Kogonada demands that we stop and take it all in.
The best way to offer a critique of Columbus, written and directed by Kogonada, is by describing the following scene. John Cho’s Jin has been pulled to the city of Columbus, Indiana from his life in Korea because his father, a professor of architecture, has taken ill there. Many of the buildings in the small city are wonders of modernist design and draw academics like Jin’s father on missions of research. The structures are typically geometric and lacking decorative flourishes. The emphasis was on the shape and materials like glass, concrete and steel.
Casey (Haley Lu Richardson), a local part-time librarian who Jin has dubbed “an architecture nerd,” has inserted herself into Jin’s life and acts as his tour guide. She has a list of favorite buildings and offers Jin their official histories. One is the State Street Bank. When other banks were being designed like fortresses, State Street was made of glass to endow it with a sense of warmth and welcome. Standing in front of the bank, Jin prods Casey for more than just the textbook description about this building she professes to love. Like so many sons of distant fathers, he has come to despise his father’s life’s work and wants to know what this young woman could possibly find so moving about a building.

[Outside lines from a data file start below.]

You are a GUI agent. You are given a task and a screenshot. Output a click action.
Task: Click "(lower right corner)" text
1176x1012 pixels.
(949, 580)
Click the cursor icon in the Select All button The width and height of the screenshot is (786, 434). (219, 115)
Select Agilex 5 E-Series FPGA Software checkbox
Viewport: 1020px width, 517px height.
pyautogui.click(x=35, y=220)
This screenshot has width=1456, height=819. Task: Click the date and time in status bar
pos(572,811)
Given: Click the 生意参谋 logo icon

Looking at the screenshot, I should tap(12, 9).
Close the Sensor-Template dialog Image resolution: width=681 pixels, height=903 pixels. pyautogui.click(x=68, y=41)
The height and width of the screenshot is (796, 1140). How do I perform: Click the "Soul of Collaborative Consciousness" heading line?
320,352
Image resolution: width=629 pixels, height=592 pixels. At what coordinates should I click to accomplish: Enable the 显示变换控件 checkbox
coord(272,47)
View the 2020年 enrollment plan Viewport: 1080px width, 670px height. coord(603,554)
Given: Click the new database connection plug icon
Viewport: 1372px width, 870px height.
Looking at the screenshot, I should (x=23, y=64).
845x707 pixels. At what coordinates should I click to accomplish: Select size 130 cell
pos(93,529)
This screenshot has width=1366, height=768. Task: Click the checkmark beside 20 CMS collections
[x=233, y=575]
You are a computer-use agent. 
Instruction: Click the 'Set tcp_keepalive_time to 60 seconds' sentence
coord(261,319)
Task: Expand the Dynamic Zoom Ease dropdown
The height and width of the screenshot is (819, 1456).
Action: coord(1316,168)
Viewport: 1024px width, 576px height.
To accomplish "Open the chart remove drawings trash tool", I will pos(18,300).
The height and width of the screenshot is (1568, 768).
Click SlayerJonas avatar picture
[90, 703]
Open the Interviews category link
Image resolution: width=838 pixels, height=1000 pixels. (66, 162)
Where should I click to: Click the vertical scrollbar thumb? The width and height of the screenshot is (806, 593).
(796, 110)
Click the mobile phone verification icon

Slowly, Casey offers an explanation. She seems a bit chagrined to reveal her private thoughts, but Richardson’s expressions move from reluctance to unfettered joy while she answers Jin’s question. The brilliance of the scene is that we never hear her words. Kogonada shoots her monologue from behind the glass inside the bank. It is an extraordinary bit of secret keeping intended to jar the audience from our usual passivity. We are invading the intimacy between Jin and Casey and the metaphysical entity that is this film will protect some of their privacy.
For all its understatement, this is a work of art that begs to be dissected. It is the story of children mourning their parents. Jin’s father is dying and Jin is forced to reconcile with a lifetime’s worth of resentment that will never be resolved. Casey’s mother, Maria (Michelle Forbes), is a recovering meth addict. Casey has postponed college and a chance to intern with a prominent architect out of the mistaken notion that proximity will keep her mother clean. These traumas bind Jin and Casey and Cho and Richardson execute the relationship expertly. The desperate immediacy of their situations force the kind of friendship where hard truths can be told and both characters need hard truths to work through their separate grief. The inclusion of Forbes and Parker Posey as Jin’s father’s assistant, Eleanor, provides a satisfying lineage to the independent film boom of the 80s and 90s. They are familiar faces one is always happy to see and their work here is excellent.
Rory Culkin also appears as Gabriel, a full-time librarian engaged in a romantic slow burn with Casey. Like any librarian with an advanced degree, he has recently read an academic essay and wants to share it with Casey. The premise of the paper refutes our worries about attention span. It is not a crisis of attention span the world is dealing with, says Culkin in his monologue, but a crisis of interest. He asks if we are losing interest in things that matter, and in doing so states director Kogonada’s own concern about film as a medium.
We live in a time when it is possible to create any visual that can be imagined. There is software on our phones that can generate more resplendent special effects than the highest concept science fiction shows of twenty years ago. The effects often come at us kinetically, passing by before our eyes have a chance to grapple with what we have seen. Are we losing interest?
To illustrate how powerful a well-constructed frame can be, Kogonada made Columbus. Set in a city replete with modernist wonders, he shoots an adoring missive to the form. Every shot is a work of art, perfectly balanced or made slightly asymmetrical. In this city he has found one of the finest stages for actors to work and places his players as part of the perfection of geometric construction. He works with silences, allowing shots to linger so we have a chance to absorb the majesty of the settings. Reflective surfaces and the use of perspective become motifs, illuminating character moods and isolation. There is a scene between Cho and Posey played out through their reflections and it is the best use of mirrors since Enter the Dragon.
Kogonada demands that we stop and take it all in. Nothing is wasted. Everything in the frame is important. He is our tour guide through the private lives of his characters as well as the impressive public spaces of this small, Midwestern city. You may worry that there will be a cut before you can absorb what you’re looking at, but that cut is farther away than you’re used to. Columbus is art made to be appreciated. There is time to see everything.